The state is allowed to give out $15 million to attract semiconductor chip-related companies each year. Between the 2023 and 2028 fiscal years, the state could use a total of $75 million to lure semiconductor chip-related projects.

With the money running out, state economic officials had to get creative with the last tax credits to help Colorado win over some big companies.

All of 2027’s $15 million in semiconductor tax credits was approved on Thursday to go to win Ursa Major for an expansion set to bring 1,850 new jobs to the state. Another $8.6 million is earmarked to go to another local aerospace and defense company, pulling from the $2.26 million left from 2026’s pool of funding as well as 2028’s.

The $9 million for Project Laser will come from the remaining funds from 2028’s budget.

State officials have given each of these three companies a deadline to decide on whether they will choose Colorado or else they’ll return the tax credits back to the pool.
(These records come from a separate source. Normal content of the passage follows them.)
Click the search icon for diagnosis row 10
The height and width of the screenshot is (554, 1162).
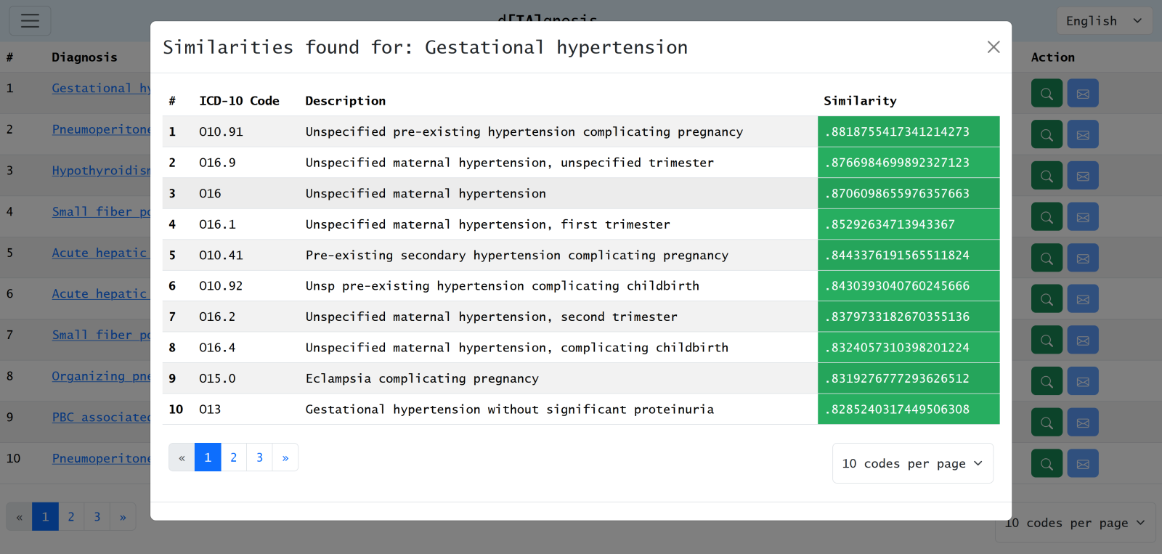1047,463
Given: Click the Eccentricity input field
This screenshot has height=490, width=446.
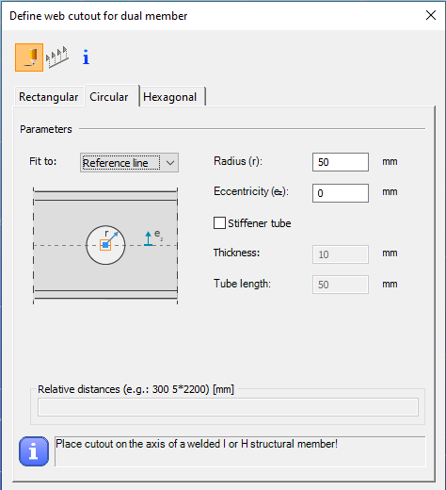Looking at the screenshot, I should coord(341,193).
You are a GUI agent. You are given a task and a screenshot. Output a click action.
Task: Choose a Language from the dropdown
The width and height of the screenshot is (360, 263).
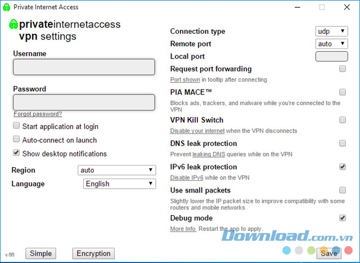tap(119, 184)
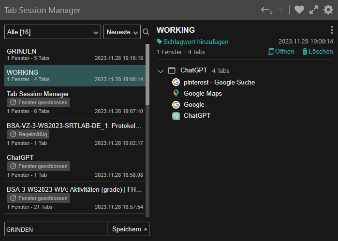Open settings via the gear icon
This screenshot has height=241, width=338.
coord(329,10)
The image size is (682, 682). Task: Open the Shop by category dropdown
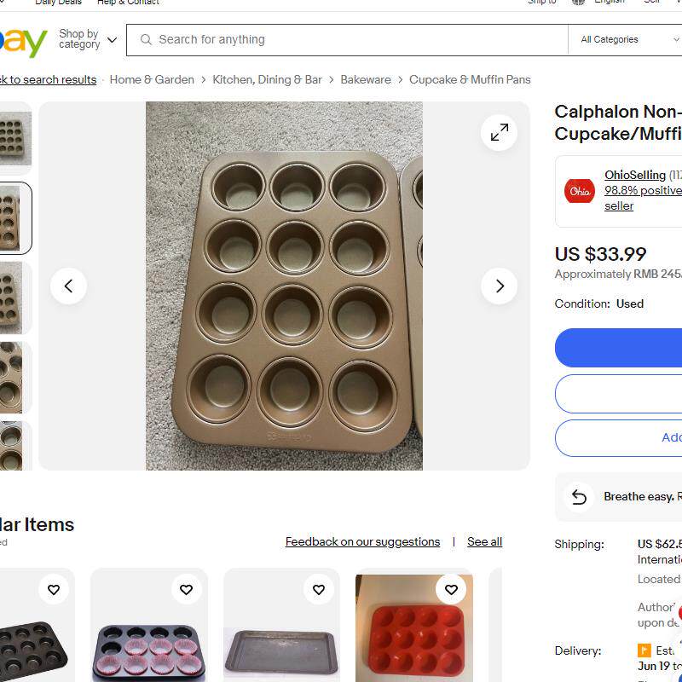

Ursa Major has already committed. Project Laser has until July 2027.

Other projects that have also been allotted the tax credits and haven’t made a formal decision yet could free up some money — and state officials expect some will.

“We know that we will get some back, we don’t know the exact value,” said Daniel Salvetti, the state’s leading semiconductor economic development official, to the commission.

Once some money returns, he said the state plans to go back to the EDC to move some of those credits so the quantum company can use them sooner.

Colorado also has to compete against Chicago for this project, according to the state.

Illinois was the other major quantum region vying against Colorado in 2024 for millions in federal funding and national recognition. It was Colorado that won the second phase of the Biden administration’s tech hub grant program that helped cement the state as a leader in the industry.

Since then, state leaders have pushed to attract more quantum companies to come to Colorado and support the growing industry as one of the state’s more hopeful job creators.

Competition for quantum companies is “heating up very much,” Salvetti said.

“Illinois is one of the biggest competitor states and Chicago has been identified as sort of our counterpoint in all this,” he explained, “even though we do have substantially more companies, workers and investment in that arena.”

Jeff Kraft, the deputy director of Business Funding and Incentives for Colorado’s Office of Economic Development and International Trade, stressed the importance of keeping tax incentive tools available to keep Colorado competitive in high-investment industries such as quantum and aerospace.

“Without tools like that, and by the way, it’ll be up for renewal … we would not have the tools to go out and get unbelievable wins like this,” Kraft said.

The tax program has supported 12 companies, according to OEDIT. It has helped attract up to 4,300 new jobs and $3.2 billion in capital investment.

In addition to Ursa Major’s expansion, it has also been used to support Entegris’ manufacturing center of excellence in Colorado Springs and the Micron MegaLab in Longmont.

“The CHIPS Refundable Tax Credit program has been an effective tool to promote the growth of the semiconductor and advanced industries in Colorado, and interest from businesses continues to exceed available funding,” a spokesperson from OEDIT said in a statement. “We believe that extending the program would contribute to the continued growth of these strategic industries in Colorado.”

It’s still not clear when the program will be up for renewal.

The EDC also approved incentives for another expansion called “Project Shift,” a company specializing in using crop waste to manufacture single-use packaging and food-serving utensils.

The company will get $1.1 million in job growth tax incentives, the state’s primary tool for attracting companies of any industry, if it chooses to expand in the state and create 96 new jobs.

Project Shift is looking to open its flagship manufacturing facility in northeastern Colorado’s Logan County. It’s also considering going across the Atlantic Ocean to Hauts-de-France, the northernmost region of France.

The company is considering supply chain advantages and access to talent for its location, state economic officials said.